Yeah lets forget about taxation without representation, being forced to quarter troops in your home, being controlled from thousands of miles away, and the Boston Massacre. It was all corporations. Got it.
The Boston Massacre was mostly propaganda to unite a bunch of colonists that weren't all that convinced that the King was such a bad guy... and it didn't work out that well as propaganda goes; most colonists (i.e. more than 50%) weren't convinced that war with England was the right thing to do.

The stories behind the other cases you cite are similarly murky. The US has been manufacturing consent since before it was born.

The signers of the Declaration of Independence were all wealthy men, largely physicians, lawyers, and merchants.

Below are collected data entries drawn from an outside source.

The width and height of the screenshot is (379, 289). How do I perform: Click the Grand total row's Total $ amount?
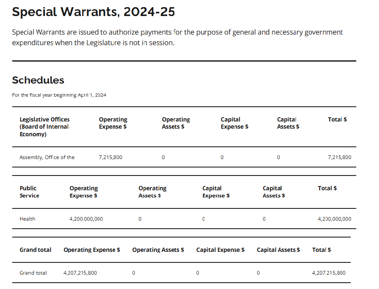pyautogui.click(x=328, y=273)
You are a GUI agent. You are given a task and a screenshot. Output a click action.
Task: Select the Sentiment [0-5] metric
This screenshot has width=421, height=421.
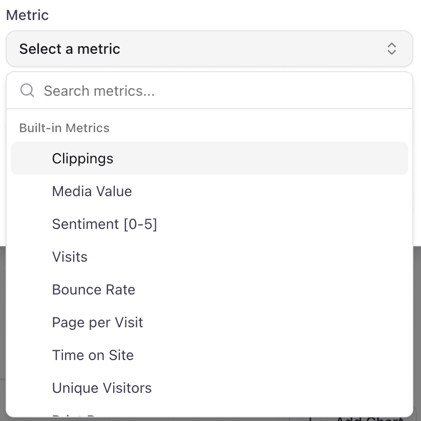(104, 224)
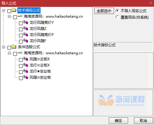Click the formula icon beside 龙行凤随Z
154x125 pixels.
point(26,28)
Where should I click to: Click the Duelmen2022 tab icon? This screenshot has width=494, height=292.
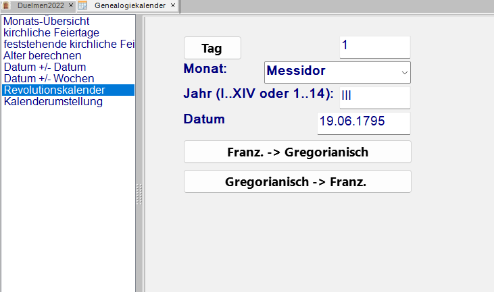7,6
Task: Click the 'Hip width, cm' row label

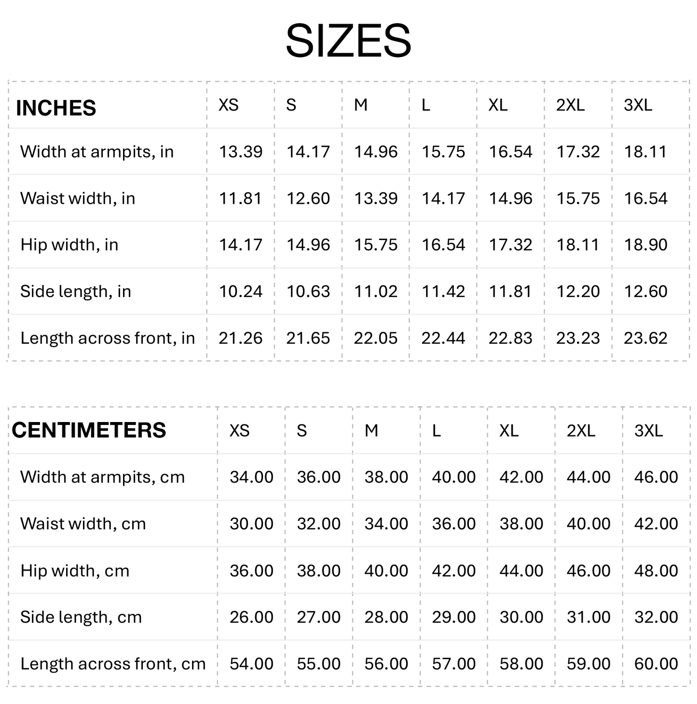Action: coord(75,571)
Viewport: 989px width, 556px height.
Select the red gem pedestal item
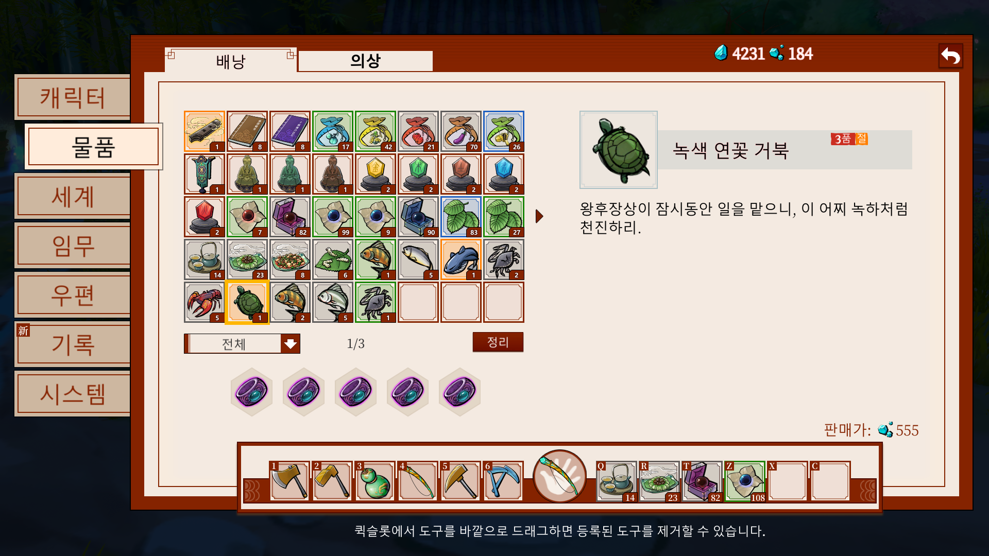click(204, 217)
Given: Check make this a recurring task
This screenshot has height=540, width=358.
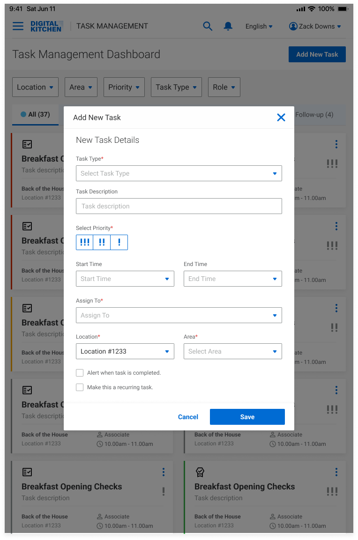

http://en.wikipedia.org/wiki/Signing_of_the_United_States_De...

The common people of the colonies were likely in a situation very similar to where ordinary citizens today are when deciding between Google/FB/etc. and the NSA. Distrustful of both sides, but more inclined to go with the weaker of them, because then they'd be less fucked over.

> Distrustful of both sides, but more inclined to go with the weaker of them

Well, globally weaker and more locally powerful. Strength probably wasn't the decision criteria at all for those who chose the rebel side, it was probably perceived accountability: the local governments that were represented by the signers and which revolted were all accountable to the local population, the British government was not.

Wasn't President John Adams the defense lawyer representing the British Soldiers at the Boston Massacre?
He was.
This is a really shallow reading of the events that caused the war, and it's certainly not the entire story nor is it representative of modern academic thought. There were, remember, thirteen original colonies, and each of those colonies had different people in them with different needs. The causes of the uprising in Boston, for example, were not the same causes that drove Virginians to support the war.
Corporations weren't citizens in 1776. It only took us 100 years or so to fuck that piece of it up. Nothing in the original Constitution or Declaration requires capitalism.
They were, actually:

http://www.ribbonfarm.com/2011/06/08/a-brief-history-of-the-...

Arguably, corporations were more powerful then than they are now. Wars were fought because of the British East India Company - in 1778, it had a private army of 67,000 soldiers, over 50% more than the total strength of the American militia at that time.

The British East India Company didn't just have its own standing army. It also (since 1765) held the legal right to collect taxes in Bengal. For a large portion of India, it was the government.
See also: The Hudson Bay Company and Canada.

http://en.wikipedia.org/wiki/Hudson%27s_Bay_Company

> Corporations weren't citizens in 1776.

Corporations aren't citizens now. If you mean "corporations weren't considered 'persons' in the scope of the 14th Amendment" in 1776 (or even, say, when the Constitution was first adopted), that's true, but then neither was anyone else.

Corporations, of course, have been legal persons in the general sense since the corporate form was invented; that's the whole point of the form.